The counselor model took a different path:

  • Jerry’s depression and alcoholism were fully documented
  • A forensic mental health expert evaluated him and produced a detailed report
  • He was connected with real treatment and support
  • His suicide attempt was framed accurately as a symptom of profound illness, not criminal intent to harm others

That shift in perspective changed everything. The district attorney and court were no longer looking at “a prohibited person with a gun.” They were looking at a sick man who tried to end his life and then finally got the help he should have had long before.

The result:

  • No state prison sentence
  • A structured path into treatment
  • A legal framework aimed at eventual dismissal

There was no clever legal technicality. The evidence was valid and the elements of the crime were met. The outcome changed because the story was told honestly and completely, with mental health at the center, not the sidelines.

How Mental Health Conditions Drive Gun Charges

In firearm cases, Pernik often sees the same categories of conditions show up again and again.

Clinical Depression

A depressed client may:

  • Buy a gun to attempt suicide
  • Engage in impulsive, self destructive behavior
  • Take risks they never would when stable

Simply locking that person up without treatment does nothing to address the condition that brought them into court. In fact, it often makes the depression worse and raises the risk of future attempts.

Anxiety Disorders

Severe anxiety can:

  • Exaggerate perceived threats
  • Trigger overreactions during arguments or confrontations
  • Lead someone to brandish or grab a gun out of fear, not malice

This is not about excusing harmful conduct. It is about recognizing that some people are not acting from criminal intent, but from a wired and clinically anxious brain that sees danger everywhere.

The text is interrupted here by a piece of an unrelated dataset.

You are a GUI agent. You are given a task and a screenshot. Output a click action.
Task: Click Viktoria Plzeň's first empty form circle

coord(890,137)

Post–Traumatic Stress Disorder (PTSD)

PTSD frequently appears in:

  • Combat veterans
  • Survivors of sexual assault
  • Survivors of domestic violence

Common symptoms include hypervigilance, exaggerated startle responses, flashbacks, nightmares, avoidance, and emotional numbing. Put a person with untreated PTSD in a high stress situation and it is not hard to imagine them overreacting if they believe they or their loved ones are in danger.

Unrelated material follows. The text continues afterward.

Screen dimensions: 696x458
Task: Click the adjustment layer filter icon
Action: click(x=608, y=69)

Psychosis and Thought Disorders

The most frightening scenarios often involve psychosis, whether:

  • Organic, such as schizophrenia
  • Substance induced, such as methamphetamine or cocaine psychosis

In these cases, clients may be:

  • Responding to voices or commands that do not exist
  • Driven by paranoid delusions that others are coming to harm them
  • Convinced that buying or using a gun is necessary for survival

From the outside, the behavior looks terrifying and irrational. From inside the psychotic mind, it feels completely logical. Treatment with antipsychotic medication, stabilization, and insight work can radically change the risk profile of that same person.

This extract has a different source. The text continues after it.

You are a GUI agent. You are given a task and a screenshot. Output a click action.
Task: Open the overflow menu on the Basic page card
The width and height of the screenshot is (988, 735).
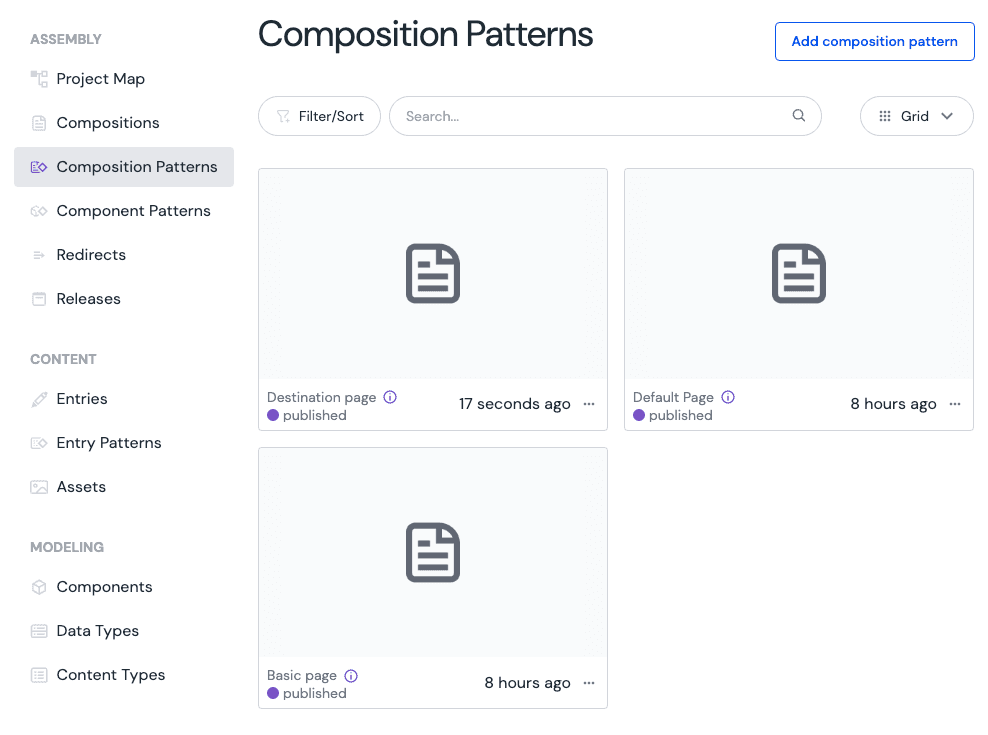588,683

Why Treating the “Why” Leads to Better Outcomes

Addressing mental health in gun cases is not about excusing conduct or pretending nothing happened. It is about:

  • Giving judges and prosecutors a clear, clinical explanation for the behavior
  • Showing that the client is now in treatment and is becoming more stable
  • Demonstrating that the risk of future harm is being actively managed

When fear goes down, options open up. Courts are far more willing to consider:

  • Mental health diversion
  • Treatment focused probation
  • Reduced or amended charges
  • Creative resolutions that protect both public safety and the client

The counselor model works because it aligns three interests that are often treated as separate. The client needs to get well. The court needs to feel safe. The community needs fewer crises involving guns and untreated mental illness. A defense strategy that takes mental health seriously can meet all three.